His hands were steady, though his knuckles were split from battle, one bandaged, the other stained with red and gold. Haneul tilted his head forward, letting Seungho untangle the strands. Silence hummed between them—a silence full of the world’s ache and everything left unsaid.
For once, Haneul wasn’t running. He wasn’t laughing or spitting curses at the moon, wasn’t vanishing into the barracks or wrestling with Ji-ho in the shadows. He just… breathed. Let himself be still. Let himself be held, in the only way he knew how.

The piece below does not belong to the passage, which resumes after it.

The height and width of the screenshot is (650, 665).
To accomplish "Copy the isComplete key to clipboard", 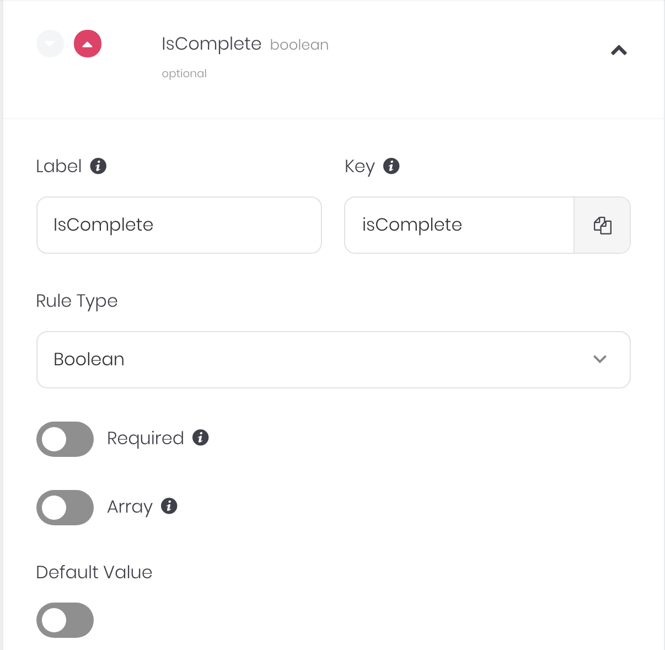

Seungho worked slowly, his fingers moving through silk and knots and old tokens. One by one he slid them loose, cleaned the blood or ash away, set them aside in a neat line on his thigh.
He didn’t ask what they meant—not anymore. He’d learned Haneul’s moods, learned to wait for the storm to pass, for words to come in their own time.
But tonight, as he wove a new thread—a torn strip of fire-clan tent, blackened at the edge—into the braid, he asked quietly, “Why do you still keep all of them, Sky?”
Haneul shifted, the lamplight catching on the sharp arc of his cheek, the tired shadow under his eyes. “Because I remember everything,” he muttered, almost shy. “The fights. The stupid victories. The brothers who bled for me. The generals who beat me. The people I killed. The ones I saved. I don’t want to forget, so I carry them. Here.”
He twisted, glancing over his shoulder, a faint, crooked smile ghosting his mouth. “You can add one tonight, if you want.”
Seungho paused. The thread between his fingers trembled—just a little. “You sure?”
Haneul shrugged, as if sharing a secret was no different than sharing a meal. “It’s only right. We survived another day.”
Seungho tore a tiny strip from the hem of his own night-robe—a deep indigo, frayed with years. He twisted it tight, slid it into the braid beside the wolf’s tooth. He fastened it close to Haneul’s nape, where pulse met magic, where life was sharpest.